Alternate the type of tag used every year to reduce the likelihood of flies developing resistance. Remove tags at the end of the fly season, usually in late November in the southeastern United States. Keeping pasture cut and free of seedheads is an important part of control because small cuts or abrasions on the eye can allow the infectious organism to enter.

Spread hay out and avoid or lower overhead feeders if possible. Prevent overcrowding at the feed bunk and provide enough shade. Consider breeding for eyelid pigmentation, or consider introducing Brahman-influenced genetics if pinkeye is a severe problem in your area. Adult cattle can become immune to pinkeye following infection.

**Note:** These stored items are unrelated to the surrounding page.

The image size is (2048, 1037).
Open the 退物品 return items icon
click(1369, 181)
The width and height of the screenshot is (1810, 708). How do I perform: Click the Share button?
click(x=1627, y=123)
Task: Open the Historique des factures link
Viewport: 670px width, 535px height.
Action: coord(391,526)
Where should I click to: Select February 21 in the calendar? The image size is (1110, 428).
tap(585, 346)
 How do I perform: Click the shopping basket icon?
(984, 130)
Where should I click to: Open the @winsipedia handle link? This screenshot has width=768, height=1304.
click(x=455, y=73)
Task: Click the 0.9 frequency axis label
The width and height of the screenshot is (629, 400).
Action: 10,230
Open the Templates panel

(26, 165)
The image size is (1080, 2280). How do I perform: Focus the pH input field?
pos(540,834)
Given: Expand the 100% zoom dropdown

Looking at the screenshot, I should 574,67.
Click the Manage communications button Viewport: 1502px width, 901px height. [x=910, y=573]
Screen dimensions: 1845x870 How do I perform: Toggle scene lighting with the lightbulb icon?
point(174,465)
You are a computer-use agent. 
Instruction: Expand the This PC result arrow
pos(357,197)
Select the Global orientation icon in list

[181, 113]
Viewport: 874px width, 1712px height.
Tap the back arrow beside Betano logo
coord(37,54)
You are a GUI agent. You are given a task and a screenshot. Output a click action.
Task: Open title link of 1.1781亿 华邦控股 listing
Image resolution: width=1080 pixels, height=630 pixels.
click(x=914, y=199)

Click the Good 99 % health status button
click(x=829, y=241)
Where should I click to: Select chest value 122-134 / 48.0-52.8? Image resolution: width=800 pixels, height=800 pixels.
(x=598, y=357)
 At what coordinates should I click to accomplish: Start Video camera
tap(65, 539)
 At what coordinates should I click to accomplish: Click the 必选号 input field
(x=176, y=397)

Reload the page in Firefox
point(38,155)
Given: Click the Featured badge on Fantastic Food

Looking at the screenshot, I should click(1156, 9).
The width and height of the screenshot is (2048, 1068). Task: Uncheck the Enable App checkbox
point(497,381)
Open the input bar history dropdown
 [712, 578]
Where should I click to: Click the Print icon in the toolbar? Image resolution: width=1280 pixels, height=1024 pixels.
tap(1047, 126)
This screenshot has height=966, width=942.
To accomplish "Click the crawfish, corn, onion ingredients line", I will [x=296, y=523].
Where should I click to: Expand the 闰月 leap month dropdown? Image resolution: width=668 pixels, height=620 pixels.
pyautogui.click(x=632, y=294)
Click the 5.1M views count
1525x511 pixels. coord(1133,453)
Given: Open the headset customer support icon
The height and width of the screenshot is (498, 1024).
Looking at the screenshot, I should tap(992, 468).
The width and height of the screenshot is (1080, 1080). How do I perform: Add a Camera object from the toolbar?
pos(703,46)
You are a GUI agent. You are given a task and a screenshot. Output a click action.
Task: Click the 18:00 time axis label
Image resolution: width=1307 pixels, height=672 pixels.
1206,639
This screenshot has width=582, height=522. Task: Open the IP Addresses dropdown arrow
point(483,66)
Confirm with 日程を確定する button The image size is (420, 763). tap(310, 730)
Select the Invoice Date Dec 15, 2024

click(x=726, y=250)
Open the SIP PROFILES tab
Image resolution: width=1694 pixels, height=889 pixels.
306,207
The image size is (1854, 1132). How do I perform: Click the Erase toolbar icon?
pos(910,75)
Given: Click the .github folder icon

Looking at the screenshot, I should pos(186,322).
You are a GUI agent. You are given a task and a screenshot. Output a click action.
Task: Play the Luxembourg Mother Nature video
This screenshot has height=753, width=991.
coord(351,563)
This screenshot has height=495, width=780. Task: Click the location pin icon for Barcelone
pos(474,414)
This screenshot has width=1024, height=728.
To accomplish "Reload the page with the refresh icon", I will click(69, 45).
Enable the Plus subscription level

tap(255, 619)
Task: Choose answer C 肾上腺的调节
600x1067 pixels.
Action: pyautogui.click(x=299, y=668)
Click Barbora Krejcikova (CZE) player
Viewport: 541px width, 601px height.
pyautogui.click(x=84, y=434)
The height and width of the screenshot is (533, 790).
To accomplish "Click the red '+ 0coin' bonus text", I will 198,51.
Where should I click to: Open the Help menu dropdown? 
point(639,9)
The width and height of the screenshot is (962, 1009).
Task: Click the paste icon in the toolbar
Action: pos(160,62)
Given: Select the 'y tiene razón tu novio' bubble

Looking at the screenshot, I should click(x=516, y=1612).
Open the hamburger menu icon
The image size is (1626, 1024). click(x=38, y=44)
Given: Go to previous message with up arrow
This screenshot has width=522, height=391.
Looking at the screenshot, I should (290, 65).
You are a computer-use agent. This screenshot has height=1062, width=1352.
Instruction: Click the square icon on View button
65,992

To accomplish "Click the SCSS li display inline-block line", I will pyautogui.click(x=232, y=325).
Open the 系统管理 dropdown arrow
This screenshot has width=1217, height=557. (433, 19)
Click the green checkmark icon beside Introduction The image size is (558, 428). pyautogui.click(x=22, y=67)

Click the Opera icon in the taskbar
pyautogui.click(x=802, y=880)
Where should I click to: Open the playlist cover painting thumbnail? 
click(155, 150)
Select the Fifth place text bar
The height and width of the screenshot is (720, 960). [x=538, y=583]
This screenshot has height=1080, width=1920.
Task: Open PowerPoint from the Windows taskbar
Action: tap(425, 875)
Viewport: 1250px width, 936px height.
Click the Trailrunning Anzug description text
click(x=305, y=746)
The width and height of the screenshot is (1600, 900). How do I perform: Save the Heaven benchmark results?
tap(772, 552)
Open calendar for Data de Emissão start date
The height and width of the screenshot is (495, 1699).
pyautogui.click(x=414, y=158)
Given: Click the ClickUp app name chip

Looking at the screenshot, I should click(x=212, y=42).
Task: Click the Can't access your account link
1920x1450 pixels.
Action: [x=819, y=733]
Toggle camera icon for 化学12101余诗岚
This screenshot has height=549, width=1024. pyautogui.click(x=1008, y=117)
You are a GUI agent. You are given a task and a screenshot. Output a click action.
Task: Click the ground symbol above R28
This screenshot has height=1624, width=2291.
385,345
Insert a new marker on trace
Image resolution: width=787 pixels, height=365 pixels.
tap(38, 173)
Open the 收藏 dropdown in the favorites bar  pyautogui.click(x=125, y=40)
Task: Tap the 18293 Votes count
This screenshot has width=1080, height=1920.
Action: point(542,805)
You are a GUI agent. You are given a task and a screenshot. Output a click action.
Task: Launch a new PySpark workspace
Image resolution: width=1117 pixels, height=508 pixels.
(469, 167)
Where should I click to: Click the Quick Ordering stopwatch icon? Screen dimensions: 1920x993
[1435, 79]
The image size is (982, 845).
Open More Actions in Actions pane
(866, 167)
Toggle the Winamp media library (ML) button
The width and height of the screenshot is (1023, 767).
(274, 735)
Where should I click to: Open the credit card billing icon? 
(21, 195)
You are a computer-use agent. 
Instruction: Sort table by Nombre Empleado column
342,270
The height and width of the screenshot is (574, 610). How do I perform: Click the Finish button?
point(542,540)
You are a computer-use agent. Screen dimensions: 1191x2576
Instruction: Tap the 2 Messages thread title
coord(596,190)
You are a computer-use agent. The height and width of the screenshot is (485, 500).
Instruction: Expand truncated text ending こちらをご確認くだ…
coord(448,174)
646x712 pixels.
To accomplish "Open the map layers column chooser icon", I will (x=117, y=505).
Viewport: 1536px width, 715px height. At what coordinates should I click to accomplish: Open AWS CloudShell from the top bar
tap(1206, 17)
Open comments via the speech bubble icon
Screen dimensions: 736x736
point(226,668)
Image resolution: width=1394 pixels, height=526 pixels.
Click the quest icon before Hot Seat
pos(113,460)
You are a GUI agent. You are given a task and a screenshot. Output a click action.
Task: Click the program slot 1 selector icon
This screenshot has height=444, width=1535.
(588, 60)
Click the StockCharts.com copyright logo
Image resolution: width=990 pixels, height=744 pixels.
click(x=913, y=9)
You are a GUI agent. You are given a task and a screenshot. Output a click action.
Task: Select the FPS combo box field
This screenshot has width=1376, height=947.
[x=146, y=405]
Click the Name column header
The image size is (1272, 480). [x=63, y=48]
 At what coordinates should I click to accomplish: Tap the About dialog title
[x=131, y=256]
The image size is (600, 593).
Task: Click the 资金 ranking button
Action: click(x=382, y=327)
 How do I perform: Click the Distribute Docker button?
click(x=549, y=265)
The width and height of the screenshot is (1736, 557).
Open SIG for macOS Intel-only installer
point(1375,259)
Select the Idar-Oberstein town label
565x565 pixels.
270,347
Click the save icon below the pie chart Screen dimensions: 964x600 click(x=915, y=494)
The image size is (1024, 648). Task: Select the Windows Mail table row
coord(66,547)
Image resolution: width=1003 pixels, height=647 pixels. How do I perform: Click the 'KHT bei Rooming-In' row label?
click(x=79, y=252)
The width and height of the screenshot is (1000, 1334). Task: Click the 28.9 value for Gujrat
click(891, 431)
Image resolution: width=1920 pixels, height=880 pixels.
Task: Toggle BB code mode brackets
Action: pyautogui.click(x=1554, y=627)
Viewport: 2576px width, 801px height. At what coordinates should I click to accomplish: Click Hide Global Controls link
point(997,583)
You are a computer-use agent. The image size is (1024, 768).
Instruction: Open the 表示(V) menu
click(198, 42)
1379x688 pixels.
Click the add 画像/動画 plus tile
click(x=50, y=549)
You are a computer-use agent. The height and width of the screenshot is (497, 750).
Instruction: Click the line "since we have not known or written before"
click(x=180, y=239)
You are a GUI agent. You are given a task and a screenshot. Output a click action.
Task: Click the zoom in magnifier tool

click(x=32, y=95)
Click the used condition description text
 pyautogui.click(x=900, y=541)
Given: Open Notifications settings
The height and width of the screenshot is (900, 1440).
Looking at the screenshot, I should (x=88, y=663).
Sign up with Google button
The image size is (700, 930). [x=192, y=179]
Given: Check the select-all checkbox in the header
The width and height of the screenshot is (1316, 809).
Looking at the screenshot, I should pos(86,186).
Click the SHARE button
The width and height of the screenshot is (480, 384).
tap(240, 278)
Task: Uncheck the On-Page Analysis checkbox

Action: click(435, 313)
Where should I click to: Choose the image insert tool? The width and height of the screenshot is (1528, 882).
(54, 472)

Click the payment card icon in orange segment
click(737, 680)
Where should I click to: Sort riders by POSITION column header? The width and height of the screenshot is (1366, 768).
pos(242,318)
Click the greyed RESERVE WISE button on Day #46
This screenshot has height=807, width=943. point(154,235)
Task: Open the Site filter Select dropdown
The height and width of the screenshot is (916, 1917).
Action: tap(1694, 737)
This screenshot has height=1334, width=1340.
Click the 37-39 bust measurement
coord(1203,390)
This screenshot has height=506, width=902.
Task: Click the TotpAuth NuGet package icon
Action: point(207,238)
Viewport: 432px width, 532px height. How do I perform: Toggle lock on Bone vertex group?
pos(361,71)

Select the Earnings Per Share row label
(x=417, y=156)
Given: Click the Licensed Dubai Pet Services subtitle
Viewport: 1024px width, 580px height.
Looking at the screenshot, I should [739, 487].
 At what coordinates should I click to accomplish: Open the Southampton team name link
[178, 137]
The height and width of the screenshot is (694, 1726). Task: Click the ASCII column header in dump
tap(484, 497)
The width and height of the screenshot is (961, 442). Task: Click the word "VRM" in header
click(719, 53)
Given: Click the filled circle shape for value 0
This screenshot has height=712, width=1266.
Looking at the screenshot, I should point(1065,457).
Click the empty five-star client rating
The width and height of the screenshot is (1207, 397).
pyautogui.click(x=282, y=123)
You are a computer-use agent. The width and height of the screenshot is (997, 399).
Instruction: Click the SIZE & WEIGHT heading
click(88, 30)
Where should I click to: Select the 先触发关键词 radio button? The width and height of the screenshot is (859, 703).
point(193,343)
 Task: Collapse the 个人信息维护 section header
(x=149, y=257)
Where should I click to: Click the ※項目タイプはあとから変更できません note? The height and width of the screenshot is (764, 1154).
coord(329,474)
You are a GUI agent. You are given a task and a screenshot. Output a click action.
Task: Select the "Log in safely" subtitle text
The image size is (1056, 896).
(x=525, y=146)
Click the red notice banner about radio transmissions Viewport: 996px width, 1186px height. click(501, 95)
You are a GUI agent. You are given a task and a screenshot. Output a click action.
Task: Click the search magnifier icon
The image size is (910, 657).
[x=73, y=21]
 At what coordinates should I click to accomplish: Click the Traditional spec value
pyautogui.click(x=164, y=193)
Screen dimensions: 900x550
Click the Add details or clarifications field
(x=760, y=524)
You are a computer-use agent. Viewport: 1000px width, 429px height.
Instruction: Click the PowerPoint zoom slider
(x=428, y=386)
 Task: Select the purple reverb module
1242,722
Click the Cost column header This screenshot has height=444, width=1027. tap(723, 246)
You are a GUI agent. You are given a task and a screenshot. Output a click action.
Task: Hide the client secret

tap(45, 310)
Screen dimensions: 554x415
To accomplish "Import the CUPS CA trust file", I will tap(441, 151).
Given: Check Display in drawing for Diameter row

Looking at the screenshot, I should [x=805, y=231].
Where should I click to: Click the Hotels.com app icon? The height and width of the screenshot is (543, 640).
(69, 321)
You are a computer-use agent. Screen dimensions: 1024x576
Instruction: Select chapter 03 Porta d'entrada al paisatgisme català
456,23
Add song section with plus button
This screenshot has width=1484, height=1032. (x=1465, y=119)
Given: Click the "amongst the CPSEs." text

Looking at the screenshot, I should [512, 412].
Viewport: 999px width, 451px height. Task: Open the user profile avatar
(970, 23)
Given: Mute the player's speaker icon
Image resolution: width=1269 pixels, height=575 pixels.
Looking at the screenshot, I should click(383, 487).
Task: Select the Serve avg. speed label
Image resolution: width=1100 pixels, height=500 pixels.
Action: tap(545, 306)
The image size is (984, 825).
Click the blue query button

Commercial and autogenous vaccines are also available against M. bovis. These vaccine products protect inconsistently, and results vary from poor to excellent control of pinkeye. Check with your veterinarian to help you decide whether these products may be beneficial in your area. Because of the many factors that predispose an animal to pinkeye, no one single management practice can prevent and control the disease.

The higher incidence of pinkeye that we see in the late summer or early fall corresponds to the increase in flies, plant growth, pollen production, and hay feeding that is occurring in the animal's environment. By understanding and managing these risk factors, you can prevent or reduce the incidence of pinkeye in your herds.